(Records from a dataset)
────

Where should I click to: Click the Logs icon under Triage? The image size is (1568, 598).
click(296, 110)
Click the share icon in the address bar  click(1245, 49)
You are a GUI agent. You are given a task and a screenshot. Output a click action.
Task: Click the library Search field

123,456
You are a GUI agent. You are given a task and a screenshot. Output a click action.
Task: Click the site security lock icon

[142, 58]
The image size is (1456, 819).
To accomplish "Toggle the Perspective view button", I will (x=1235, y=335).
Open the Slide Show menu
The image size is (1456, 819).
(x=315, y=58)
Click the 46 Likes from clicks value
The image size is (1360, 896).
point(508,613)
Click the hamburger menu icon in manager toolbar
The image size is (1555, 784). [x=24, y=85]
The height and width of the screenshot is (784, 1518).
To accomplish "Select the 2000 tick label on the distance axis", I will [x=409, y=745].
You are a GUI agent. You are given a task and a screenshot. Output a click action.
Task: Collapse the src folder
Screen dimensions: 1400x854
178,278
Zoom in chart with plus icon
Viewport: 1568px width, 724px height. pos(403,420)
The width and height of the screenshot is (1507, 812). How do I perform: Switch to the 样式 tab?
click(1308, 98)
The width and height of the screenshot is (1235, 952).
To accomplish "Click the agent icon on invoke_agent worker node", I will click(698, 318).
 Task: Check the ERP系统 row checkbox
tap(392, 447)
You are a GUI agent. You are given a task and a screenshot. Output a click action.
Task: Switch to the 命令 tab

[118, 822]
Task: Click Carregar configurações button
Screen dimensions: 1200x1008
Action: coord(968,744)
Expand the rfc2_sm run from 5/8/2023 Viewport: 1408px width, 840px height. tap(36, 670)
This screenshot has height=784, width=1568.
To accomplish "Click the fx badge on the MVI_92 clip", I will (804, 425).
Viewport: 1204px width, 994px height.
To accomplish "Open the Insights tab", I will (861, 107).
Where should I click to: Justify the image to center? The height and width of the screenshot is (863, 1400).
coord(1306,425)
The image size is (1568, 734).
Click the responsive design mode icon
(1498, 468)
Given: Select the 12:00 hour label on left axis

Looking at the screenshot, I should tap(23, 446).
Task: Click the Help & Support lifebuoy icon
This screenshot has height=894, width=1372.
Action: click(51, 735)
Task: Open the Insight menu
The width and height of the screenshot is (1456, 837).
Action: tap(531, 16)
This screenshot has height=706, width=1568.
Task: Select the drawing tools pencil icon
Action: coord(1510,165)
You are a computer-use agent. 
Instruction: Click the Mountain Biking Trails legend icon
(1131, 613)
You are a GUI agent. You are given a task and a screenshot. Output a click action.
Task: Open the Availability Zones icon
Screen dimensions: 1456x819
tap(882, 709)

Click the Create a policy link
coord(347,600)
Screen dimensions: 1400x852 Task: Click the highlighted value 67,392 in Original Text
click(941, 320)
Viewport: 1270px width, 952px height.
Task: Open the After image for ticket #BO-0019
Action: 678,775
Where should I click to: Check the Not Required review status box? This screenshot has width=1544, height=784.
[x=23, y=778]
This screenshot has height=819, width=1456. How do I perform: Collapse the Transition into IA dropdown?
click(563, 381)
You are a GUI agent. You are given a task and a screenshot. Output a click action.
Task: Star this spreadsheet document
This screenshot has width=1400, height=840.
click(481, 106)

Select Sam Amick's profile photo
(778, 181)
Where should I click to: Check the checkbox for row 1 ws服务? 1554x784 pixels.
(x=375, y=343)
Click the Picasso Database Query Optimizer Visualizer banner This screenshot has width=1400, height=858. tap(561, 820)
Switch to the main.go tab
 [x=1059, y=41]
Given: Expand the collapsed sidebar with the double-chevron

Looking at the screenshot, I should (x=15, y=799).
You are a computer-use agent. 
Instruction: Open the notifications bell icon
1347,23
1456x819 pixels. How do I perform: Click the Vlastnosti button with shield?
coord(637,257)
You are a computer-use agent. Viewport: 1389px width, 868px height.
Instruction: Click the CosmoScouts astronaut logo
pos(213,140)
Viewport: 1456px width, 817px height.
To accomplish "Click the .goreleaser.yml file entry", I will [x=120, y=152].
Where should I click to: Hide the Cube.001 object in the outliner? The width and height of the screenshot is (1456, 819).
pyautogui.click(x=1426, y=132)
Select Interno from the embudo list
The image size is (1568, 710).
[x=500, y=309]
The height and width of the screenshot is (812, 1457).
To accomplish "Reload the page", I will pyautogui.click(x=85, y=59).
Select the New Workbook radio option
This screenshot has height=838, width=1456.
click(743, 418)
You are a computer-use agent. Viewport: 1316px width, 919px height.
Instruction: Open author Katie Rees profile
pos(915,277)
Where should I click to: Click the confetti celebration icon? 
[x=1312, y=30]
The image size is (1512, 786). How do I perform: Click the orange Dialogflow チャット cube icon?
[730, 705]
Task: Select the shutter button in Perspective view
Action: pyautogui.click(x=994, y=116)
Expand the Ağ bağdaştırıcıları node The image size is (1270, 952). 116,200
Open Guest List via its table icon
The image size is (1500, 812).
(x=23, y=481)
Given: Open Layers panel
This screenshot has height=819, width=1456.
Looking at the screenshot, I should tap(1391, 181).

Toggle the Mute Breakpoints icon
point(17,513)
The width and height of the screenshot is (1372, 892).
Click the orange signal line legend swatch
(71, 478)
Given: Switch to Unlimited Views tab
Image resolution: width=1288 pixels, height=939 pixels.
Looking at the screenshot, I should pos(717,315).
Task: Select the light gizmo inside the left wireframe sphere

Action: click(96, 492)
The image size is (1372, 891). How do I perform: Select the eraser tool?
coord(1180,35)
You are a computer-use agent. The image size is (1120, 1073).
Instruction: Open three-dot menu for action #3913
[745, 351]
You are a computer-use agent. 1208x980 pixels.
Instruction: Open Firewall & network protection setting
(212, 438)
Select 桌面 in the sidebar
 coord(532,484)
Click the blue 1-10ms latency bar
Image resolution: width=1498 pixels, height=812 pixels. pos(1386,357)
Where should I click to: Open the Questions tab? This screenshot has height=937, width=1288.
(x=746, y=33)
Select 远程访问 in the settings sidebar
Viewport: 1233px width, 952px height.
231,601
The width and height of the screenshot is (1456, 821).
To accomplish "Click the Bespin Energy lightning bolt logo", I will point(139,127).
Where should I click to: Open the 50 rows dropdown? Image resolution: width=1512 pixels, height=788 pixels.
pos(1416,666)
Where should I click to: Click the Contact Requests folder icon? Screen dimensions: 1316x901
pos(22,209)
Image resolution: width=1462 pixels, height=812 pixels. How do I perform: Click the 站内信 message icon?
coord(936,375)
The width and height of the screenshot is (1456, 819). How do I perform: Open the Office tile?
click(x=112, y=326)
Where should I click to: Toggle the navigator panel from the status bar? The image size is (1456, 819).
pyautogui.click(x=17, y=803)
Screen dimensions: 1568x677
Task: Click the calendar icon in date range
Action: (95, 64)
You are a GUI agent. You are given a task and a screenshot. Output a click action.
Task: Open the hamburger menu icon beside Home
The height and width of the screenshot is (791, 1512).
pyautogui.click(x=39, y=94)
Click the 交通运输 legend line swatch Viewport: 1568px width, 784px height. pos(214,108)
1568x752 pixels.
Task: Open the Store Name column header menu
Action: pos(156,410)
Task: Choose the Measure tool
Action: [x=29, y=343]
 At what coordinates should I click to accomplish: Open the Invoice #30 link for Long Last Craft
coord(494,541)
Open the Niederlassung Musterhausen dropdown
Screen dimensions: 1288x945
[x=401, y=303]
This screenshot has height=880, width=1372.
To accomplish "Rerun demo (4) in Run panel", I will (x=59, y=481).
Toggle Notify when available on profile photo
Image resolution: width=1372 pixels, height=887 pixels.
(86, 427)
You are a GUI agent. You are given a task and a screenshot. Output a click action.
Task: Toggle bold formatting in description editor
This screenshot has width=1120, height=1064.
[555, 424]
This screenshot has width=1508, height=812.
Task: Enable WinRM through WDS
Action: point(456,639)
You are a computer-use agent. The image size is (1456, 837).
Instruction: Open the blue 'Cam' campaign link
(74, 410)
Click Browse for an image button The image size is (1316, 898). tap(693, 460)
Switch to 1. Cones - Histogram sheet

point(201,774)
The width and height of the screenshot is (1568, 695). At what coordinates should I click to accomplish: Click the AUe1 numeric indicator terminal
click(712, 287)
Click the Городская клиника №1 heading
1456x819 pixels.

────

__WORK INSTRUCTIONS__: When copying the data above, please keep exactly the lines from its first line through the line with "Click the 46 Likes from clicks value", both ends included, and drop the rest.

__EXERCISE SOLUTION__:
Where should I click to: Click the Logs icon under Triage? The image size is (1568, 598).
click(296, 110)
Click the share icon in the address bar  click(1245, 49)
You are a GUI agent. You are given a task and a screenshot. Output a click action.
Task: Click the library Search field

123,456
You are a GUI agent. You are given a task and a screenshot. Output a click action.
Task: Click the site security lock icon

[142, 58]
The image size is (1456, 819).
To accomplish "Toggle the Perspective view button", I will (x=1235, y=335).
Open the Slide Show menu
The image size is (1456, 819).
(x=315, y=58)
Click the 46 Likes from clicks value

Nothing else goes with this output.